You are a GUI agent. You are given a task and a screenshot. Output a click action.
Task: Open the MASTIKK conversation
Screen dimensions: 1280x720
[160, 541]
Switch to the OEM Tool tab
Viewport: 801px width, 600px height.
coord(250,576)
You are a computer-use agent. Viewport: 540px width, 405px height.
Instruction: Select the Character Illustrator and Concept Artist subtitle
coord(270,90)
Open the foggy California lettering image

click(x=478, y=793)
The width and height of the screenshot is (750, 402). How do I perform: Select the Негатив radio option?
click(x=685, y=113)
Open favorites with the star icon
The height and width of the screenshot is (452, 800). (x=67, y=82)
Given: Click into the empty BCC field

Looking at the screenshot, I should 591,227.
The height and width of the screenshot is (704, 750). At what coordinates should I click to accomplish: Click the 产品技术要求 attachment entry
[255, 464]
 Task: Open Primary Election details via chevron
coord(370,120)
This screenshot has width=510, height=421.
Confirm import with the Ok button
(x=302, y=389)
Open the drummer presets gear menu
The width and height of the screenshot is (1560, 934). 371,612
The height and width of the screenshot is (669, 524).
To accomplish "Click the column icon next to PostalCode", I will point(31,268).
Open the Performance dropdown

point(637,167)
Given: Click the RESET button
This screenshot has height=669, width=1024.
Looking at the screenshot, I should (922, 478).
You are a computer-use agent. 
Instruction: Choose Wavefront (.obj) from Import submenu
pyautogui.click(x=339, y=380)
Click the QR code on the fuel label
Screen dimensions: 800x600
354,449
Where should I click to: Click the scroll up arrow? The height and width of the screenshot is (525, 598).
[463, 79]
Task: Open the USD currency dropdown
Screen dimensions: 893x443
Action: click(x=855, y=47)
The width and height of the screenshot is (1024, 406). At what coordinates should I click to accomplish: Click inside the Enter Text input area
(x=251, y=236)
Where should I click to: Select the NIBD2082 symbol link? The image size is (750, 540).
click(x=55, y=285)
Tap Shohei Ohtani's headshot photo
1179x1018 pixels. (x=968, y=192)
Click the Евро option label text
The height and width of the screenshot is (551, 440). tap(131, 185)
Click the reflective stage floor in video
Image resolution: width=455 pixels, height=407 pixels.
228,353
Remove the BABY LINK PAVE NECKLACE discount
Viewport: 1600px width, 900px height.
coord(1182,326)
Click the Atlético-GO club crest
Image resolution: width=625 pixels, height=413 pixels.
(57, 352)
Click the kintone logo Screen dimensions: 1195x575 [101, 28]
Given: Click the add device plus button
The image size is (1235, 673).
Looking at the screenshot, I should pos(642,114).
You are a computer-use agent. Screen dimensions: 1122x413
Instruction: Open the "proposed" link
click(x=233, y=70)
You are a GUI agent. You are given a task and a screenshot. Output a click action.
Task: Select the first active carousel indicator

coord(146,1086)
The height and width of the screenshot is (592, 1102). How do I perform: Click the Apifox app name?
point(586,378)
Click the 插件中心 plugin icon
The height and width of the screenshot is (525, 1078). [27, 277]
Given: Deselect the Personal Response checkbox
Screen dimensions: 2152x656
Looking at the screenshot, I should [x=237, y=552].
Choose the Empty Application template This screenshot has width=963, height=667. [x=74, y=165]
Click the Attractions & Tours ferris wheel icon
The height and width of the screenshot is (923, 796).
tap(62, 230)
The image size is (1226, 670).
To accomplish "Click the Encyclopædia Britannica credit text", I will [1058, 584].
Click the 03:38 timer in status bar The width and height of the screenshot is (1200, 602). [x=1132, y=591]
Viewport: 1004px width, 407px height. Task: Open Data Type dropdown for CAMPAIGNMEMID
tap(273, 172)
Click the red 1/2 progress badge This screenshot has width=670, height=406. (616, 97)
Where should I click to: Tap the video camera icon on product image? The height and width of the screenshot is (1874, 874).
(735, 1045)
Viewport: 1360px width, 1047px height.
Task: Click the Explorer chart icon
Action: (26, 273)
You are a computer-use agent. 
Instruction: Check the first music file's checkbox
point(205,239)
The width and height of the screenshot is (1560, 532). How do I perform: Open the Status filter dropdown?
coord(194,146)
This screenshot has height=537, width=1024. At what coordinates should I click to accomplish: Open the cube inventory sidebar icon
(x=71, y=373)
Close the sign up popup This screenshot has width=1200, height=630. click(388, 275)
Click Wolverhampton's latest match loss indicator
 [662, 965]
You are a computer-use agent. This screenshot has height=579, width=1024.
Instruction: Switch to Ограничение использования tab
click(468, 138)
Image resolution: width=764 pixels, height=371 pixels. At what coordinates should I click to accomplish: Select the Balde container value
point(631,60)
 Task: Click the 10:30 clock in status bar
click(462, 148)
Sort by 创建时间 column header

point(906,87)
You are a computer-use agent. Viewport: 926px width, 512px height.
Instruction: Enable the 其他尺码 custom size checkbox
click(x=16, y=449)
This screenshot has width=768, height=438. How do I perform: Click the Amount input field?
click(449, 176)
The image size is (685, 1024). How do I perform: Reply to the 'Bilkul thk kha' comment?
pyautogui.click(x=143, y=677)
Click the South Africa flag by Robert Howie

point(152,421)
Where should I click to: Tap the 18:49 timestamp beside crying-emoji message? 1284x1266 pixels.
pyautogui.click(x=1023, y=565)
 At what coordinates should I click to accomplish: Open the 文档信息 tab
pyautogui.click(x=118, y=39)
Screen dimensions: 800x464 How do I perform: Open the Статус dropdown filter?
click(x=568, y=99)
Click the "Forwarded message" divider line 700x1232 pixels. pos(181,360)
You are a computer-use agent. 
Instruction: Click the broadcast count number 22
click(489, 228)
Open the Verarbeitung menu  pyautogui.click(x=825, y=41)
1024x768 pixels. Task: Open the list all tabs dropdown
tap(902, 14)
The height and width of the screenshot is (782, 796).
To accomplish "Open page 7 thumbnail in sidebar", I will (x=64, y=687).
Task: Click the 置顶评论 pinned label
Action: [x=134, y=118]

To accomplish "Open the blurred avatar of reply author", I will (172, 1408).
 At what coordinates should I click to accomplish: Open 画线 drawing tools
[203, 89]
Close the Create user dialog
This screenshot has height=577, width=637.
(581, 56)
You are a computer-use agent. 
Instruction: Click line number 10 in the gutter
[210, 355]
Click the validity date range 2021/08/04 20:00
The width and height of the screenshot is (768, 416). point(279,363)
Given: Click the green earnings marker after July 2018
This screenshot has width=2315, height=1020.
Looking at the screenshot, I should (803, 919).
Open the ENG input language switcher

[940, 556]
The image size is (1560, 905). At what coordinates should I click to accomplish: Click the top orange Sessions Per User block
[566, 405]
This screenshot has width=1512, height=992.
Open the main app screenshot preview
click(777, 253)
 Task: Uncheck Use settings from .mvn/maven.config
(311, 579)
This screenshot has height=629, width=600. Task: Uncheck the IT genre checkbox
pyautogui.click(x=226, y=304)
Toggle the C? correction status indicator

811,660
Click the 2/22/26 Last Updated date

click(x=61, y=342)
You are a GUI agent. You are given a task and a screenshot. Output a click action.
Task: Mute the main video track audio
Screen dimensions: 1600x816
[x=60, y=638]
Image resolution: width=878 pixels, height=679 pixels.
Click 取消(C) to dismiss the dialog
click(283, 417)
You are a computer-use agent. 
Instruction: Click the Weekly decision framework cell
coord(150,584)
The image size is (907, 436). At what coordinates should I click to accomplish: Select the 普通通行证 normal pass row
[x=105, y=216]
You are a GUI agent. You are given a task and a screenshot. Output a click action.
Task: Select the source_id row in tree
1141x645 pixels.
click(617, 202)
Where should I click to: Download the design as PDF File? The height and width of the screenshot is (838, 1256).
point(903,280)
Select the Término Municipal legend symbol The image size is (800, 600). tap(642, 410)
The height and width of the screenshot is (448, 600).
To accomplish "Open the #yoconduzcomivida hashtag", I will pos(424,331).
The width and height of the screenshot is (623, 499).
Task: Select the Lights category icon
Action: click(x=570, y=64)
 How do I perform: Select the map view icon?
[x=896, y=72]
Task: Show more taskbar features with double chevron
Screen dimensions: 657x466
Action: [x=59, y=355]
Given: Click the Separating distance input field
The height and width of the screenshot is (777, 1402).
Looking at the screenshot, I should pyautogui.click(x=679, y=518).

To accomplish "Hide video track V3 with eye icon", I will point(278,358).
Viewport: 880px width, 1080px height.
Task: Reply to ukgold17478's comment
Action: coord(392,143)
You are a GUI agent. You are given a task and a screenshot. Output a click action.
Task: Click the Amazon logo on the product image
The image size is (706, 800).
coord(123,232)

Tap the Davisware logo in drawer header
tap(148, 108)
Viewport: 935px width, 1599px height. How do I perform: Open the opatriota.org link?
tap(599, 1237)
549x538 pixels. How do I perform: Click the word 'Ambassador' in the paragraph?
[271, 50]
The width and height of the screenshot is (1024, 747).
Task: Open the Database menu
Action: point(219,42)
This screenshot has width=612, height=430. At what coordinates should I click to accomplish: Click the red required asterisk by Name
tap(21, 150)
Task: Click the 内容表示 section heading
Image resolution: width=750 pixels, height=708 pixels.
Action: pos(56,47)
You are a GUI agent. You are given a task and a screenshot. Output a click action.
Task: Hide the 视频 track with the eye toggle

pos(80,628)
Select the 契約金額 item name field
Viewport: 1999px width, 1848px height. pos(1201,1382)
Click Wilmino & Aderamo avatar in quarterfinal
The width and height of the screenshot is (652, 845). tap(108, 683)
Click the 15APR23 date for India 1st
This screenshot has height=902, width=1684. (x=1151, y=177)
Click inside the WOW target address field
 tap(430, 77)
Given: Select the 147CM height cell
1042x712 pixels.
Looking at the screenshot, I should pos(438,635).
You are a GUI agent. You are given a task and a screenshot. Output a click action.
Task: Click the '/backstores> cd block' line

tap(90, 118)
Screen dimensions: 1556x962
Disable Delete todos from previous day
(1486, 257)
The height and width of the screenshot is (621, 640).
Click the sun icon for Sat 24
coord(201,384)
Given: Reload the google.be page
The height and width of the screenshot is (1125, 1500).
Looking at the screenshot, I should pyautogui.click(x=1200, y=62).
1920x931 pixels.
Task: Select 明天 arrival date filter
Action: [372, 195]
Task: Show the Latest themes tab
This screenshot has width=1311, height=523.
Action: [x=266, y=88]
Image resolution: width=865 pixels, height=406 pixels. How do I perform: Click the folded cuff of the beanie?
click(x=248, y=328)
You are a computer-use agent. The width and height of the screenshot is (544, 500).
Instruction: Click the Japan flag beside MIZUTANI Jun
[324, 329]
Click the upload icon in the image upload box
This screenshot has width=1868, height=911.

================================

TASK DIRECTIONS:
Where a line in the entries holds the word "Show", copy that line.

RESULT BELOW:
Task: Show more taskbar features with double chevron
Task: Show the Latest themes tab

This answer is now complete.